‘Gravely concerned’: Public defender blasts Hampton County officials after COVID cases
The region’s top public defender is alleging Hampton County officials ignored COVID-19 guidelines in the courthouse and put staff members at risk of exposure while COVID ravages the county with the second-highest infection rates in the state.
About 20 courthouse employees were put at risk, 14th Circuit chief public defender Stephanie J. Smart-Gittings said, after the Hampton County clerk of court tested positive for COVID but kept the courthouse open for days after.
The county’s top administrator argues the county followed protocols, but the responsibility for deciding whether those employees were allowed to return to work was out of her hands.
On Friday, Aug. 13, Clerk of Court Mylinda Nettles tested positive for COVID, and employees were sent home, Smart-Gittings said. On Monday, however, the courthouse reopened, and Nettles told her two employees to go to work while she remained home, she said.
Smart-Gittings expressed her concerns to the county’s Emergency Management director, Susanne Peeples, but said the county council deferred to Nettles in whether to keep the courthouse open. Days later, one of the clerk’s unvaccinated employees tested positive after initially testing negative, and the courthouse had to be vacated again.
“I feel like [the council] should’ve usurped the clerk’s discretion and made the decision to close the courthouse for the safety of the other employees and the citizens of Hampton,” Smart-Gittings said on Friday.
Not until the unvaccinated employee tested positive did the Clerk’s office close for 10 days.
Gittings questioned the county’s protocols in an email to Hampton County Council members this week.
“There were quite a few of us who were very apprehensive about being in the courthouse knowing that there was an employee who was unvaccinated and had exposure to the clerk,” Smart-Gittings wrote. “The County administrator put all of us at risk for COVID-19, and I am gravely concerned about her decision to ignore the CDC guidelines when it comes to the Clerk of Court’s office. Our lives and our families’ lives are just as important.”
Hampton County has the second-highest COVID case rate in the state, according to recent data from S.C. Department of Health and Environmental Control. Second only to Dorchester County, Hampton County has a rate of 1,816 cases per 100,000 people.
Hampton County had 574 confirmed COVID cases in the month of August, DHEC states. An average of 27 cases per day were reported in Hampton County, a 60% increase from the average two weeks ago, The New York Times reported Friday.
‘Hampton County is doing pretty freaking good’
Reached by phone Friday, Hampton County’s administrator defended herself and the actions of the county.
County Administrator Rose Dobson-Elliott said she has no authority over an elected official, so the decision to keep the courthouse open and allow employees to return to work was Nettles’.
Dobson-Elliott also said that although she notified county council members of the situation when the courthouse had to be closed and cleaned the first time, she did not consult with them, and they did not make any decision about whether to allow staff in the building.
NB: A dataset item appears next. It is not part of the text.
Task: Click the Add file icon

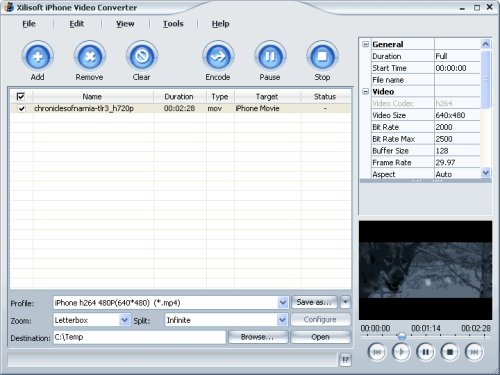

Both times an employee in the courthouse tested positive, the building was immediately closed and sanitized following CDC guidelines, she said.
Some situations, the administrator said, such as when an employee comes to work despite having close contact with someone who has tested positive, are out of local government’s control. Dobson-Elliott said someone takes the temperature of everyone who enters the building. They’ve made hand sanitizer readily available, and county officials continue to encourage people to practice good hygiene, wear a face mask, get vaccinated, and not come to work if they feel ill.
“We had done all that is within our power to try to protect individuals,” Dobson-Elliott said. “It is on the person to protect themselves as much as they can.”
She said no one else in the courthouse has tested positive since the clerk’s staff member.
“I think Hampton County is doing pretty freaking good for its size and resources,” Dobson-Elliott said. “You just hope other people do the right thing.”
Smart-Gittings said that in other situations when an employee in her office tested positive, all other staff quarantined for 14 days. She also said the only office that was sanitized was the Clerk’s office, not the whole building.
COVID has taken a toll on Hampton County.
Smart-Gittings said she’s lost three family members to the virus, including her mother and father this summer within days of each other. Other Hampton County employees, including courthouse staff and law enforcement officers, have lost family to COVID.
More than a week after the Clerk of Court was diagnosed with COVID, her husband died from the virus.